You can be the liberal in an argument, but you can ever convince them that you won. He cares much more deeply than you do; and, therefore, he knows he’s right. By definition. And nothing can convince him otherwise.
Somewhere tonight Eric Schneiderman is marinating in his shame. Probably unshaven and alone. His career is over. His reputation is destroyed. He faces years of potential legal action. He is a broken man. He is in agony.
And yet, on some level, despite all of that, Eric Schneiderman still knows he’s a better person than you are.
“Keep that in mind the next time you hear some Democratic politician lecturing you about your moral inferiority. That’s the guy you need to watch carefully. Chances are he’s up to something awful behind closed doors.”
The word “democrat” in your statement is interchangeable with “Republican”. The bible-thumpers of the world that scream from the top of their soap boxes about morality, the sin of homosexuality, the scourge of abortion, the immoral act of adultery, Sex outside of marriage, et al, are the EXACT people that get caught with their proverbial pants down time after time.
Politicians are the very definition of hypocrisy. ALL politicians. Left or Right, there isn’t a single one that holds the high ground.
Ok. Probably right.
This part of his comment, is what really caught my attention and rings true to me.
“If that sounds like theology, and not public policy, that’s because it is theology. Modern liberalism is a religious movement. It’s a replacement for the protestant Christianity that the left worked so hard to undermine and destroy.
Liberals are speaking the language of faith, albeit a faith without god. This is the main reason that right and left talk past each other. The reason our public debates are so weird and unsatisfying.
One side arrives with facts and stats and arguments. The other brags about its decency. One side is trying to convince; the other is trying to convert.
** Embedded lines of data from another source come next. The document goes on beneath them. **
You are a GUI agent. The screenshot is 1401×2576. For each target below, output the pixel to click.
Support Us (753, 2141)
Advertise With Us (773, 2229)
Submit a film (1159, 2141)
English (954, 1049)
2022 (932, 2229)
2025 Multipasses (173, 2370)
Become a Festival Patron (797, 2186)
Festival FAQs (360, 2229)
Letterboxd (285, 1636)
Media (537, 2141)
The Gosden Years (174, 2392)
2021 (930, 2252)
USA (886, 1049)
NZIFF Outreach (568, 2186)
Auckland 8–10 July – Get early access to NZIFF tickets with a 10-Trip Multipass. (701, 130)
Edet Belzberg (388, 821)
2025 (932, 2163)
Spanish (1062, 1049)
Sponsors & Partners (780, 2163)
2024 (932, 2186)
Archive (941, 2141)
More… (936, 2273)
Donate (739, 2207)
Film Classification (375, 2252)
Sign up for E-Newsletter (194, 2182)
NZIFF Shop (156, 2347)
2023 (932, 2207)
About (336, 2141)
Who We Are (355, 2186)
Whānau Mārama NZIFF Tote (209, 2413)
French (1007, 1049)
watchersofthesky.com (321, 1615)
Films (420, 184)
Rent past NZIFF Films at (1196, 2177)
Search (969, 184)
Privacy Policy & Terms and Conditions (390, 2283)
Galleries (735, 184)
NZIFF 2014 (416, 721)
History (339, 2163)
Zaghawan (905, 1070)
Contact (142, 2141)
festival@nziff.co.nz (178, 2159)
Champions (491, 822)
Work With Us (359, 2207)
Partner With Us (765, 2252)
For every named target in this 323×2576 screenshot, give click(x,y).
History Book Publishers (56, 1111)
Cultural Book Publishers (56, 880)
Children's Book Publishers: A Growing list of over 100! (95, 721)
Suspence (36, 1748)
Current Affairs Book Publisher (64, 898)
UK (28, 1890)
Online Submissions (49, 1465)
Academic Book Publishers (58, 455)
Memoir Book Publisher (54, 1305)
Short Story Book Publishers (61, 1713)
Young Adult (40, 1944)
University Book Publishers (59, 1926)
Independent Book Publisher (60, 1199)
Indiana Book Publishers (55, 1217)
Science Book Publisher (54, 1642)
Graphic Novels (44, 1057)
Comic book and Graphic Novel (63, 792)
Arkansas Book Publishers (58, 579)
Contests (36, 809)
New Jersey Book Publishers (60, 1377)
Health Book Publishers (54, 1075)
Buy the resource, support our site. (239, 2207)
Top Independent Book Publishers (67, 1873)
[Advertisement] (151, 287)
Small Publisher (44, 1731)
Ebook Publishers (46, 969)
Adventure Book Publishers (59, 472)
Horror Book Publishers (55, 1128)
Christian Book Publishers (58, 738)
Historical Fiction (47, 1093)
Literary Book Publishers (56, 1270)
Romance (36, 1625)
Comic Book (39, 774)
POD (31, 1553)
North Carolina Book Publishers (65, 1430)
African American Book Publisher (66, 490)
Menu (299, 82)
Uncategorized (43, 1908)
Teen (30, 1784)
You can be the liberal in an argument, but you can ever convince them that you won. He cares much more deeply than you do; and, therefore, he knows he’s right. By definition. And nothing can convince him otherwise.”
Some iffy syntax there, but, he is saying that hubris, sanctimony and emotion, are more important to Liberals, who assume, always, the high ground, than facts.
🙂
This Liberal Professor, again, on Tucker, makes the argument far more eloquently than I do.
http://www.foxnews.com/shows/tucker-carlson-tonight.html
Oh…, one more thing.
You’re not allowed to “culturally appropriate”, even here, on kcc.
I was born and raised in Ruskin Heights. I know “White Trash”. I served with “White Trash”. I am “White Trash” and you sir, are not “White Trash”.
🙂
When I go outside and look next door I see “Muddin” going on and hear country music/Southern rock playing.
My neighbors have hunting dogs caged up in the backyard.
I have duct tape on everything (That I buy from Sutherlands.)
I could go on…
An exceptional effort Dwight. Rich in insight and analysis. I hope you are mulling over your next contribution here, regardless of topic.